多摩の変遷は大雑把には「甲武鉄道」に始ります。
しかし人口増加につれ、水の需要が追い付かず、
大正5年から狭山丘陵に貯水池の建設が行われました。
「多摩の歴史」と「水道の歴史」は重なっています。
南部の京王線や小田急線と比べて、
東村山付近の西武線の路線が入り組んでいるのは、
貯水池建設のために鉄道が利用された名残です。
東京で唯一鉄道路線の無い武蔵村山にも、
かつては貯水池建設のための軽便鉄道がありました。
武蔵野を横切る一直線の線路
軽便鉄道は、昭和3年から始まった「村山貯水池第2期工事」から使用されていたようです。
多摩川の羽村堰から取水した水を、一旦貯水池に溜める為の「導水管」が、
既に完成していた多摩湖(村山貯水池)に向けて敷設されていたため、
その上に線路を敷いたのです。
用地買収の必要が無かったためか、あっという間に建設されたと言われます。
新たに建設される狭山湖(山口貯水池)のために、
多量の砂利を運搬する目的のトロッコ列車でした。
羽村堰から狭山丘陵の下まで、
途中横田基地に分断されるまでは線路が一直線に伸びていたそうです。
この「羽村~山口砂利運搬線」の全長は12.6Km、軌間は2フィート(610mm)で、
走っていたのは”ナベトロ”と呼ばれるV型横転運搬車全450両と、機関車は28輌もあったそうです。
米国製ガソリン車やドイツ製ディーゼル車、それに国産の蒸気機関車も加わっていたそうですから、
もし健在ならば鉄道ファンの「聖地」となっていたことでしょう。
想像を掻き立てる”鉄道遺構”
軽便鉄道は、工事が終了した昭和19年以降、終戦を待たずして全て撤去されたといいます。

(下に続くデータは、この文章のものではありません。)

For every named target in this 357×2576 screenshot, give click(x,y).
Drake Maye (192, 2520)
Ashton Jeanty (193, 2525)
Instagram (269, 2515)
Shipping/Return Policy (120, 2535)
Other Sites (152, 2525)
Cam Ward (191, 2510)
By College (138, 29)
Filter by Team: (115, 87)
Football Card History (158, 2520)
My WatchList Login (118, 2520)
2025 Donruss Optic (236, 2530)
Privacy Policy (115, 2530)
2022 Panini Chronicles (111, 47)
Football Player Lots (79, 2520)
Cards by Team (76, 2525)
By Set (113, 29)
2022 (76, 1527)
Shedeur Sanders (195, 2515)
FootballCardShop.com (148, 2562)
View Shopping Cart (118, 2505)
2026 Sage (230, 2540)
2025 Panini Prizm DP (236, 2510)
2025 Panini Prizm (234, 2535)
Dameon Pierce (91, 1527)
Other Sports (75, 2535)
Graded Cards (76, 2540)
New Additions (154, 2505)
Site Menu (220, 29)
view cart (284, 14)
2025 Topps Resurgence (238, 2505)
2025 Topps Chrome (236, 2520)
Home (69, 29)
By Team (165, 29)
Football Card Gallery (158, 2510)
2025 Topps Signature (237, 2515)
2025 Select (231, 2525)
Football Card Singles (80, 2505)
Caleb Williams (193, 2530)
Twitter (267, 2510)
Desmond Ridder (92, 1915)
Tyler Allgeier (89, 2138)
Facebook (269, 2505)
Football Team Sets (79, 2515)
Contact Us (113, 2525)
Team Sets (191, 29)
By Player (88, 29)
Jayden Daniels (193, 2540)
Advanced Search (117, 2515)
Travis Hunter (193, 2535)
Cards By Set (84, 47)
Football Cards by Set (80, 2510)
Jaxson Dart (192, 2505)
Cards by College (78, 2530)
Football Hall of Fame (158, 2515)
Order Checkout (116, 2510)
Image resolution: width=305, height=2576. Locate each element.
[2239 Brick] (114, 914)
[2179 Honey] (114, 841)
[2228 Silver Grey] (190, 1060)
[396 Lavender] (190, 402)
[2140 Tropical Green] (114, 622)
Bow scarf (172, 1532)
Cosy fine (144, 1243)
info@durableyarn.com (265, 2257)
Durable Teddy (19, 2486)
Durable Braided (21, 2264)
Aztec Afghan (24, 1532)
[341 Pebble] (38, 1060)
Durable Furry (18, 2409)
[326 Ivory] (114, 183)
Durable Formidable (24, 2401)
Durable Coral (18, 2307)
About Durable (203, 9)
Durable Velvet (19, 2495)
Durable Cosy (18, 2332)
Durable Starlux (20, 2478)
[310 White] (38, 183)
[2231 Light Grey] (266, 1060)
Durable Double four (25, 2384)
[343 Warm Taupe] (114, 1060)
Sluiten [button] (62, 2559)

今日その廃線跡は、横田基地を挟んで西側が「神明緑道」という遊歩道に、
東の武蔵村山市内は「野山北公園自転車道」となっています。
特に貴重な鉄道遺構と言えるのが、狭山丘陵入り口から続く五つのトンネルです。
横田トンネル、赤堀トンネル、御岳トンネル、赤坂トンネル、そして5号隧道。
5号隧道以外の4つのトンネルは、自転車で通行することができますが、
2016年11月現在、赤堀と赤坂の2つのトンネルが照明工事のために、
残念ながら通行止めになっています。
今回はやむを得ず、横田、御岳の2か所だけ通り抜けて来ました。
トンネル内部は照明だけでなく、壁面の補強や上部からの水垂れ対策、
犯罪対策の非常釦も設置されていて、誰でも安心して通行することが出来ます。
住宅街を超えて、御岳トンネルを抜けると、「トトロの森」に出ます。
横田トンネルに入った時とは大違いの風景に驚かされると同時に、
「誰も知らない秘密の場所」にでも辿りついたかのような、不思議な錯覚を覚えます。
まさにジブリ映画を地で行くような、実に楽しいサイクリング道路です。
ここも春になったら全トンネルが通れるようになっているはずですから、
またその頃訪れてみようと思っています。